Dataset extract:
---------------

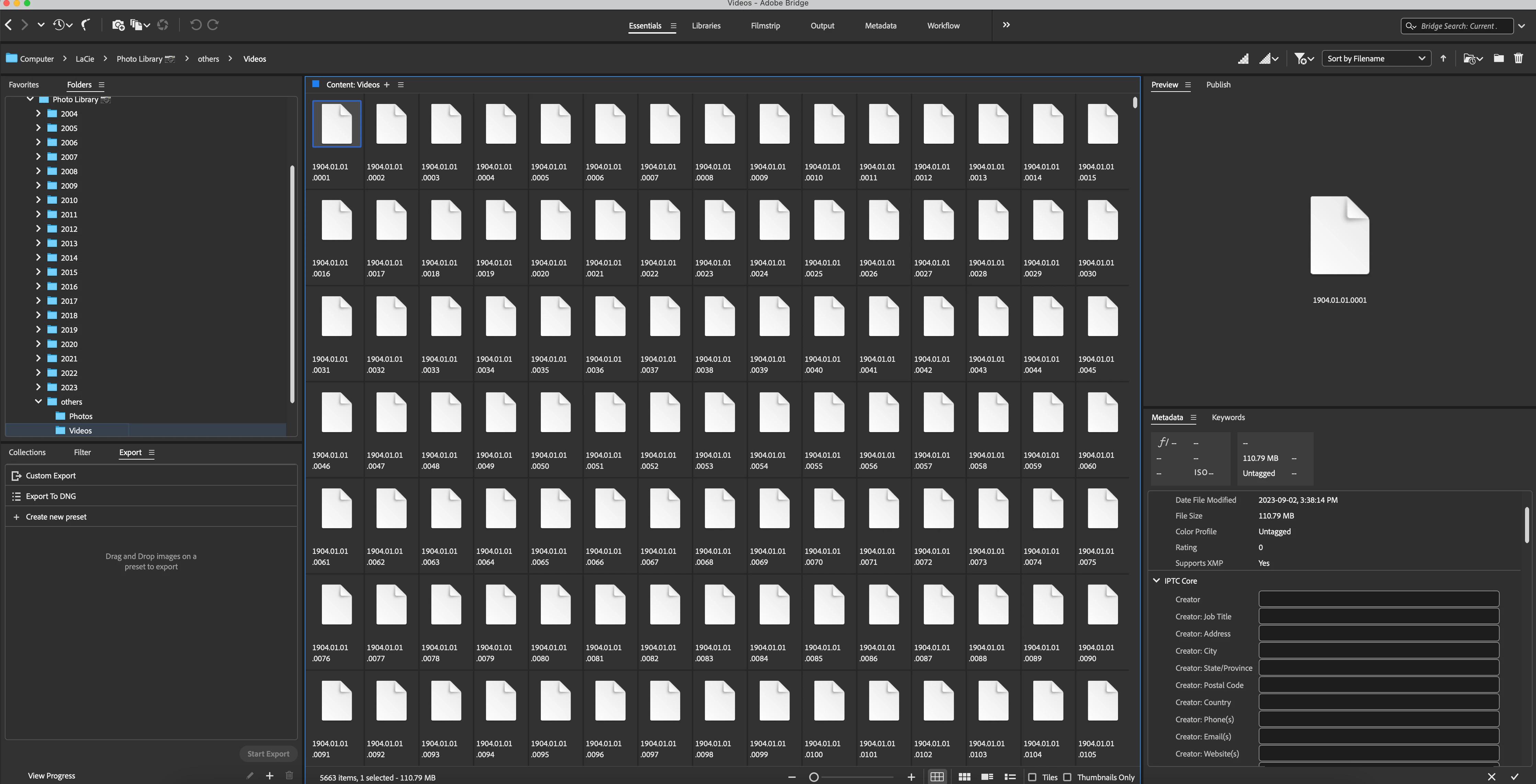Screen dimensions: 1536x784
Task: Expand the 2015 folder
Action: point(38,272)
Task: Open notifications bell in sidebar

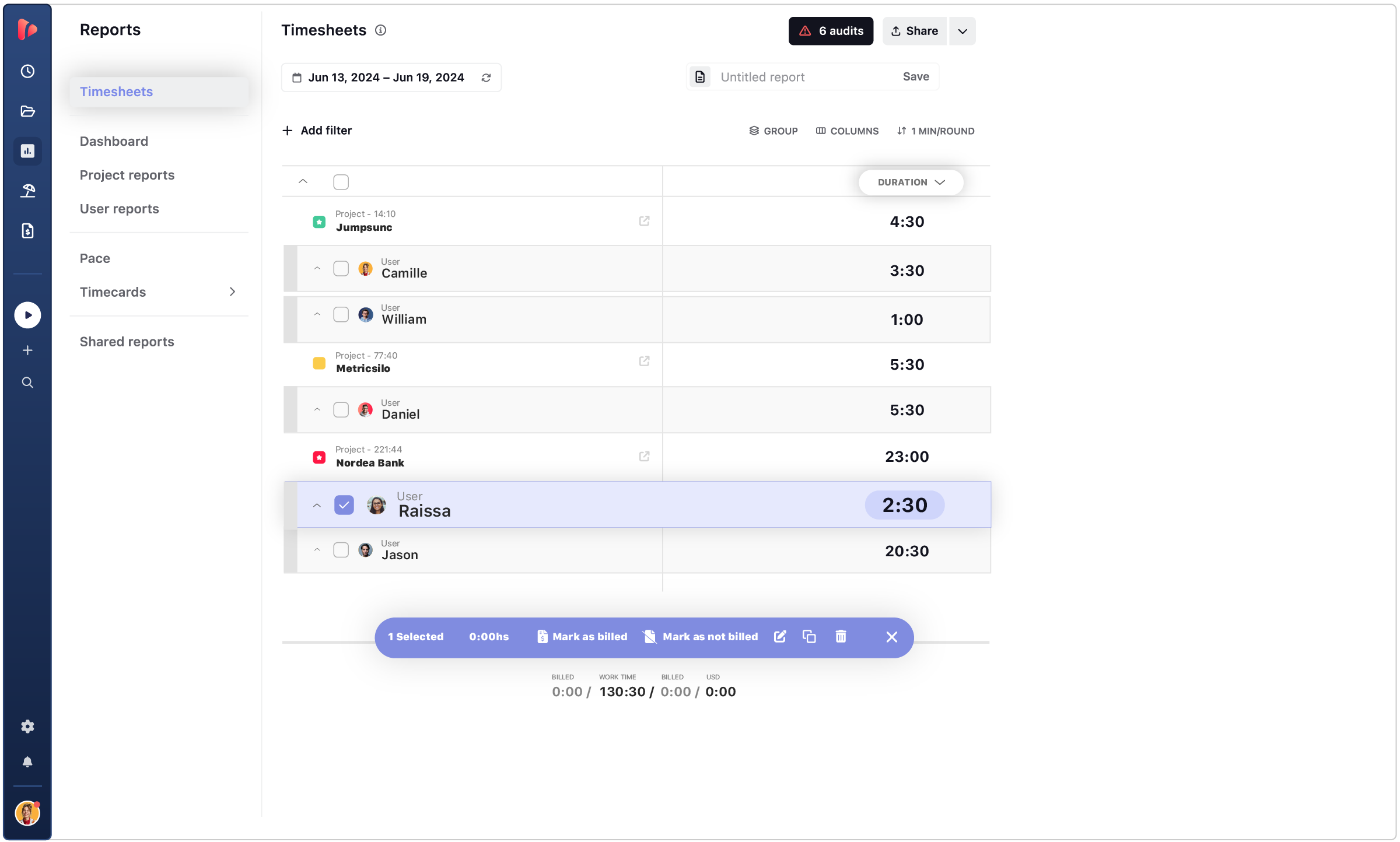Action: coord(27,762)
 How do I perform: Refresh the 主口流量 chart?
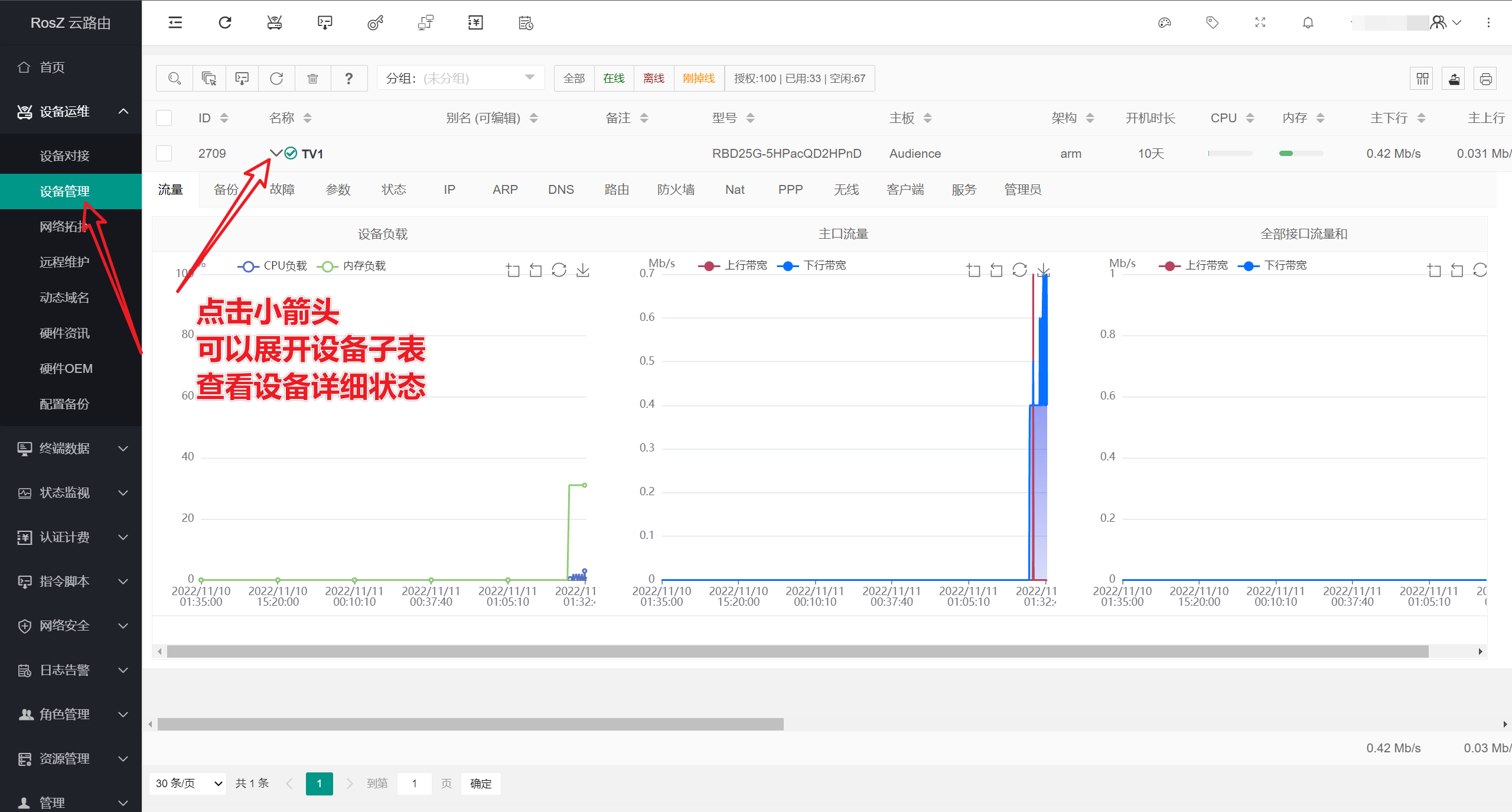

---------------

Required action: What is needed is a verbatim copy of the lines from the line with "Task: Open notifications bell in sidebar" through the last line of the listing, pictures excluded.

Solution to this exercise:
Task: Open notifications bell in sidebar

Action: coord(27,762)
 How do I perform: Refresh the 主口流量 chart?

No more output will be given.